President Trump has been running against drug traffickers for a long time. He said they should be given the death penalty “for their heinous conduct.” On the first day of his second term, he signed an executive order listing the cartel as a “terrorist organization.”
However, many public health and addiction experts fear that his budget proposals and other actions will effectively punish those who use drugs and suffer from addiction.
The Trump administration has vowed to reduce deaths from overdose, one of the nation's most deadly public health crises, by highlighting law enforcement, border patrols and tariffs on China and Mexico to eliminate fentanyl and other dangerous drugs. But it also calls for massive cuts in programs that reduce drug demand.
The budget submitted to Congress this month is seeking to eliminate more than $1 billion for domestic and local treatment and preventive services. The Office of Substance Abuse and Mental Health Services, a leading federal agency committed to drug use, is set to collapse into a new administration due to a healthy America that has lost about half of its workers due to layoffs under the Trump administration, and is well beyond mental illness and drug use.
And if Medicaid cuts are recognized as being discussed by Republicans in Congress, millions of Americans will not be able to continue and start treatment much less.
The White House did not respond to requests for comment. The budget itself states that ending drug trafficking “starting with a commitment to safe boundaries and law and order,” reducing addictive services that are overlapping or “too small for a national impact.”
According to public health experts, these cuts are painful. Because they come just as the country is making sustained progress in reducing fentanyl deaths. Many interventions may have contributed to their progress, including the availability of overdose inverted spray naloxone. More treatment beds, plain housing, peer counseling. And the strength and volume of illegal drug supply, they say. However, so far, it has not been convincingly demonstrated which of these factors deserves a greater focus and investment.
“If we refund these programs without fully understanding what is working, and then our overdose rates start to rise again, it's going to be a tragedy,” said Dr. Matthew Christiansen, addiction medicine physician in the city W.VA, labeled ground zero for the opioid crisis.

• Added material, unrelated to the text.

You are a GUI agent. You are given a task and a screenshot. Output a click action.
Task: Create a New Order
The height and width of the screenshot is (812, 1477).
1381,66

A letter signed by more than 320 behavioral medicine scholars sent to Congressional leaders on Monday condemned cuts that include “community-based naloxone distribution, peer outreach programs, drug use-related infectious disease prevention programs and drug testing strip programs.”
The president's budget calls for an end to the “harm reduction” grant, a strategy to prevent disease transmission, which has been largely accepted by mainstream addiction treatment providers and keep drug users alive.
The budget rides federal financial support for “dangerous activities” called “harm reduction,” including “safe smoking kits and consumables” and “syringes” for drug users.
That language is a callback to false reports in 2022, and you can use a $30 million federal harm reduction grant to buy smoking cracks and meth pipes. In fact, a small portion of the grants designated as “Safer Smoking Kits” were supplies such as alcohol swabs and lip balms. The grant also supported the state's programs that allow for sterile syringe replacement, effective in reducing hepatitis C and HIV infection rates.
“We've seen a lot of people who have had a lot of trouble with their health,” said Dr. Christiansen, former director of West Virginia's drug management policy. “These are tools that help reduce the harm of opioids while also helping you succeed in the long term.”
According to the annual federal agency survey on substance use, in 2023, 27.2 million Americans age 12 and older had substance use disorders, 28.9 million had alcohol use disorders, and 7.5 million had both.
The budget leaves behind its unharmed block grants to the nation to combat addiction and mental illness. But in addition to the potential for Medicaid reductions, without additional grants, practical training and surveillance from agencies, the state cannot afford the many medical and social services it needs to prevent and treat addiction, Dr. Christiansen said.
David Hertzberg, a professor of drug policy and history at the University of Buffalo, said Trump would connect a nearly single-minded link between border issues and border issues when the government associates opium burrows with Chinese immigrants. Fearing invasion by Chinese workers, Congress has severely restricted immigration in China, caused by reports of Chinese men using opium to seduce young white women into prostitution.
And then, as he has now, as Herzberg said, political conservatives have discovered that targeting foreign drug suppliers is a muscular tool to advance the broader agenda.
In contrast to highly publicized drug attacks, people who use drugs chronically become an afterthought, usually appearing only as street stimuli, and their addiction is perceived as a result of their choices, he said. Elected leaders defending welfare risks are tormented as being soft to crime.
“If politicians are going to stick their necks out for them, I'd be shocked,” Hertzberg said.